The 0.03mm concave edge has produced a monster of a tool and it is far to sharp to the point of damage to the clearcoat with little input by the Operator. On testing the tool is so sharp than any incorrect position of the cutting edge is causing damage and cutting of excess amounts so were going back and deburring the outer edge with a redius which we believe will solve the problem.

We talking so sharp with the 0.03mm concave gring the tool will shave flat alloy plate ! which is not what we want on top of clearcoat.

Watch this space.


----------



## waqasr (Oct 22, 2011)

Any update on this?..Very interested and would also like to pay you for one!


----------



## NoobWash (Apr 18, 2011)

I'm interested but to be honest it will have to be a lot cheaper than a Festool.. which might not be worth it for the FIL depending on how much work he puts into them.

Hopefully you can find a right balance which is cool for both us detailers and you.

Lou

P.S. I say sharper the better! especially when dealing with not 100% cured/hard paint which could pull out using something blunt-ish.


----------



## Gruffs (Dec 10, 2007)

Great idea. Though i can see a lot of members coming back to you with complaints that they have shaved their paint. This will be very user dependant on curved surfaces.


----------



## Reflectology (Jul 29, 2009)

just jumping in on this as the picture speaks a thousand words....far too dangerous....the edges need milling to a perfect rounded corner....hence the original ones expensive price tag....


----------



## GJM (Jul 19, 2009)

Festool one worth the £50 tag?


----------



## Reflectology (Jul 29, 2009)

GJM said:


> Festool one worth the £50 tag?


Definitely....those who try this WILL damage paintwork....as has been commented on....they are precision engineered....not just knocked up.....


----------



## Bero (Mar 9, 2008)

Reflectology said:


> Definitely....those who try this WILL damage paintwork....as has been commented on....they are precision engineered....not just knocked up.....

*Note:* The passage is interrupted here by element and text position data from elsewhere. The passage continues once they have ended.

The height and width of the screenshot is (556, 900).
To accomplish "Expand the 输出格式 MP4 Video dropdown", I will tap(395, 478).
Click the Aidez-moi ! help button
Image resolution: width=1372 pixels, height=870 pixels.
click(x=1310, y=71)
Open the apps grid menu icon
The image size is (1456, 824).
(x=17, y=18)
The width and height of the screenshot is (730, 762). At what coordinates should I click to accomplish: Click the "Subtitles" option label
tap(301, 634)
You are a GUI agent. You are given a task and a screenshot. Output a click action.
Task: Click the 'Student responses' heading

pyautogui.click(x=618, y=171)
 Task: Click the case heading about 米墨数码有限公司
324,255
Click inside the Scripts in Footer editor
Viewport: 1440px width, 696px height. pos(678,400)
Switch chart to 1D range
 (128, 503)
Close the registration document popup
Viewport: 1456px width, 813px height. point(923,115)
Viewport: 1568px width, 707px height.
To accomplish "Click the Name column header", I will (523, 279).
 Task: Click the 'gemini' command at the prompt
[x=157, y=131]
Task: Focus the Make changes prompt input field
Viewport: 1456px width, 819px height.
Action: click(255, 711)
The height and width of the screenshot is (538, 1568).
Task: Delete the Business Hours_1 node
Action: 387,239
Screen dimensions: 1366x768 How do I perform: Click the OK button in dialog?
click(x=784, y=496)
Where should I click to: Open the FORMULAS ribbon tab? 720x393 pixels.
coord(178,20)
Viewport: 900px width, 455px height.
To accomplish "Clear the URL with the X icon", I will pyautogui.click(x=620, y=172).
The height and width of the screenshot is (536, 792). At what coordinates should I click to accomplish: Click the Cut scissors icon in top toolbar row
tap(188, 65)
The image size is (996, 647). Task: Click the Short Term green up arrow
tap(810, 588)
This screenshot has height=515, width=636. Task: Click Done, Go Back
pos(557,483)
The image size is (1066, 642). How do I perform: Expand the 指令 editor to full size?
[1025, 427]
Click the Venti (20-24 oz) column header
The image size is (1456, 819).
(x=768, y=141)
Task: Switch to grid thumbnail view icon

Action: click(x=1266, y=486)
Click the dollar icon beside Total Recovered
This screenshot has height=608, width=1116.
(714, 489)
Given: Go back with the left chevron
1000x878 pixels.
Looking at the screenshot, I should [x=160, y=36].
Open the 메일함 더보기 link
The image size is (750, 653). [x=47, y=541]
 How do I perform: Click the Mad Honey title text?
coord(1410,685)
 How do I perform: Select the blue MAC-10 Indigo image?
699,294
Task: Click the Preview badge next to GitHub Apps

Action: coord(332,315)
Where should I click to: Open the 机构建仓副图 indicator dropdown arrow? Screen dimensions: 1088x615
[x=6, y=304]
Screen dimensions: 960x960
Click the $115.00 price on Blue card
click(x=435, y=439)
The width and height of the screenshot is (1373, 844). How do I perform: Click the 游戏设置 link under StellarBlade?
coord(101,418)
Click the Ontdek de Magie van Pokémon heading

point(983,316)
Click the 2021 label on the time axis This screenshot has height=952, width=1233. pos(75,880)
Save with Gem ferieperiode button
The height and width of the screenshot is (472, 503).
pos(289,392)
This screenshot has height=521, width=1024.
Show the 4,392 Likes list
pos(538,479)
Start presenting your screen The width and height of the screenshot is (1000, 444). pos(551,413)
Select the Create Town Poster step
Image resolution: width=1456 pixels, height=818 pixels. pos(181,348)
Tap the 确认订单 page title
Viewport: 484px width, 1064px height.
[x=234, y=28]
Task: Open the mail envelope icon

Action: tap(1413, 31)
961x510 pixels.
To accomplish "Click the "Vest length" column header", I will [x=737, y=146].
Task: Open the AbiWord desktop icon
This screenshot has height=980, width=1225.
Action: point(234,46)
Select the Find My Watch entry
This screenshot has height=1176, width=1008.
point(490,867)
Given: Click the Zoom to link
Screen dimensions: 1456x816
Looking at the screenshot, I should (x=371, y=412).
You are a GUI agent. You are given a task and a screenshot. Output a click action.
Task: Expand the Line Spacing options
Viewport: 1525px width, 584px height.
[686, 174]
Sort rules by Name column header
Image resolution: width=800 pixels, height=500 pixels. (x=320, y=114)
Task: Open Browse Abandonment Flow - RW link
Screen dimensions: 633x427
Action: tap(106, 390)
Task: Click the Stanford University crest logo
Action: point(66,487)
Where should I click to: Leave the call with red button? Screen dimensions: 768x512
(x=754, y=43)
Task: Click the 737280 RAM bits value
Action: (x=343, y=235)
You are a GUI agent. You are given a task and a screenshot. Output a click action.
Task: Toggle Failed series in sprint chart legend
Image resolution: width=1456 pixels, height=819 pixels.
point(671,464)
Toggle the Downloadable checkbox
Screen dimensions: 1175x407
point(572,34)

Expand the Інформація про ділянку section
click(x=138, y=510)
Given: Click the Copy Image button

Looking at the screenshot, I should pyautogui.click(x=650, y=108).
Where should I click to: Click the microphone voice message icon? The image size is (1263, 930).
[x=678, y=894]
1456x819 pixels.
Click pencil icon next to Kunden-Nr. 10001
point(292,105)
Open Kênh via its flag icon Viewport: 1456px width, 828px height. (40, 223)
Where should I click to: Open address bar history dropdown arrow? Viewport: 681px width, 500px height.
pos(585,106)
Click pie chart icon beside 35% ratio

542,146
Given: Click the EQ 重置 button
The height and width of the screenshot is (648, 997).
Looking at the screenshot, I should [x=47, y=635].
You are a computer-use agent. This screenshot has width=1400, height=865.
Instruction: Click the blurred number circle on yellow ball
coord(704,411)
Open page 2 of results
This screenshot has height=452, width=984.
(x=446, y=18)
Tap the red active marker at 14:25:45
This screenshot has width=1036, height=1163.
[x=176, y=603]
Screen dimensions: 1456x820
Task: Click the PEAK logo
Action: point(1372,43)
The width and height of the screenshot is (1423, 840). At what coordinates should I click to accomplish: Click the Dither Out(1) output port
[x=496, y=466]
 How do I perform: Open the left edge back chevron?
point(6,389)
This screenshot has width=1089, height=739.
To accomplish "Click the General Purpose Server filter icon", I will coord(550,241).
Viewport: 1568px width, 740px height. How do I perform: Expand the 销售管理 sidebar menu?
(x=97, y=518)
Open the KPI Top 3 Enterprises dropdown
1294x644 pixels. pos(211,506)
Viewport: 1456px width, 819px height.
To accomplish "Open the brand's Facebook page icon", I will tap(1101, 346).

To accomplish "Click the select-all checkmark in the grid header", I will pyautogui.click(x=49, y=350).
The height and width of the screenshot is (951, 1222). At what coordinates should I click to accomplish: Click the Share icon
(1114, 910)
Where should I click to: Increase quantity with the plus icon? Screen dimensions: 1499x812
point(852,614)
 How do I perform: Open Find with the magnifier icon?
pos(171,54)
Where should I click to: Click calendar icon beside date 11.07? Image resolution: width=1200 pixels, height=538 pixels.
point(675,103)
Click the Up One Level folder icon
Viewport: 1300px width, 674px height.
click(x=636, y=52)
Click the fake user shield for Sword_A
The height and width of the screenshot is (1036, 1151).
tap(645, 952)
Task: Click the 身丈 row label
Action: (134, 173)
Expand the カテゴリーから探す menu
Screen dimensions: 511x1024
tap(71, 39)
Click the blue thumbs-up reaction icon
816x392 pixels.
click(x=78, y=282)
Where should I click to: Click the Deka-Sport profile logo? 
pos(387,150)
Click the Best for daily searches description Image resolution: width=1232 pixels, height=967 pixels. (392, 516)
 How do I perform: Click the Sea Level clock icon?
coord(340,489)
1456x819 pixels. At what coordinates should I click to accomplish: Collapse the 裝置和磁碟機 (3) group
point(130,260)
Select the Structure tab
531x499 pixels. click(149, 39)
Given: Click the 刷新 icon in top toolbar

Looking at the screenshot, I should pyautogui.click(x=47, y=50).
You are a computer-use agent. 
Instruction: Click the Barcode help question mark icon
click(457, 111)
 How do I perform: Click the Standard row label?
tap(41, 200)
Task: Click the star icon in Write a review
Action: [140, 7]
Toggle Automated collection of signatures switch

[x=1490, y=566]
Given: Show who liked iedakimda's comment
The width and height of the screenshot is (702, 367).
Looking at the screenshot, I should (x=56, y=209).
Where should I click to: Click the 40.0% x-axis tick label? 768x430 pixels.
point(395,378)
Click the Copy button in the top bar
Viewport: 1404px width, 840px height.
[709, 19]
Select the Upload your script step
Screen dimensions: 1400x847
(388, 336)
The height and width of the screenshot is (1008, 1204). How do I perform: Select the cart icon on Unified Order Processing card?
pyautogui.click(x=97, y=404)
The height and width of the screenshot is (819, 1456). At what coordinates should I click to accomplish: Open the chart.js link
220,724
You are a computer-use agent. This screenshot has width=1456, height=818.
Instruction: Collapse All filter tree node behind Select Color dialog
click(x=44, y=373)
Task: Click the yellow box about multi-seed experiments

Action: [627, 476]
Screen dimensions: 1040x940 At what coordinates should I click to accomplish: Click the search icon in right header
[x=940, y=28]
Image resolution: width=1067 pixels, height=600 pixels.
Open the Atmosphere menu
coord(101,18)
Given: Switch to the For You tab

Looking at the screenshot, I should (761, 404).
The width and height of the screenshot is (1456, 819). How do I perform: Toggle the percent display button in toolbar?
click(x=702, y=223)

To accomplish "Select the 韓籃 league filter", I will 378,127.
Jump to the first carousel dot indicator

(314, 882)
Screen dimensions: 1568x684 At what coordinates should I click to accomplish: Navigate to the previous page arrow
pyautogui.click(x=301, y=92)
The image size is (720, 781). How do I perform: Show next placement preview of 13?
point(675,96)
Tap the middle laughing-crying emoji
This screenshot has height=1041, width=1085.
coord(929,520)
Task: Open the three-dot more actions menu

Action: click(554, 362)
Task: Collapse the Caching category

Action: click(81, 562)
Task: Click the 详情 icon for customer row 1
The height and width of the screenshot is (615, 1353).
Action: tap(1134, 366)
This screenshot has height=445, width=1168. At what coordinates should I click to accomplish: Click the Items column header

They're a piece of carbide/hardened steel a specific shape. If you can replicate that it will be as good. It's NOT rocket science, it's a postage sized piece of metal....not Chinese versions of X5s


----------



## GJM (Jul 19, 2009)

Reflectology said:


> Definitely....those who try this WILL damage paintwork....as has been commented on....they are precision engineered....not just knocked up.....


Thanks mate, anything bad to be said about the festool, was looking at it the other day pondering, seem to be getting quite a few things with some nasty chips in just now


----------



## PaulN (Jan 17, 2008)

Reflectology said:


> Definitely....those who try this WILL damage paintwork....as has been commented on....they are precision engineered....not just knocked up.....


I could make one up to much tighter tolerances than the Festool one I would still class it as knocked up because its a one off and hardly Precision Engineering.


----------



## mikethefish (Feb 4, 2011)

Want one when fully tested will save a lot of machining and rubbing down!!!!!!!


----------



## Deeper Detail (Oct 31, 2010)

Round those corners off, as posted already and finish all the flat surfaces via "lapping" or grinding bed to a high surface finish to reduce as far as poss any scratching to the paint. Then your good to go mate :thumb:

Tungsten is another great material to use, if you can get it at the right price.

(Lapping is easy, you just need a flat bed and some lapping paste)


----------



## dna86 (Oct 7, 2011)

Hello I am trying to build one, but the edges should be smooth or sharp?


----------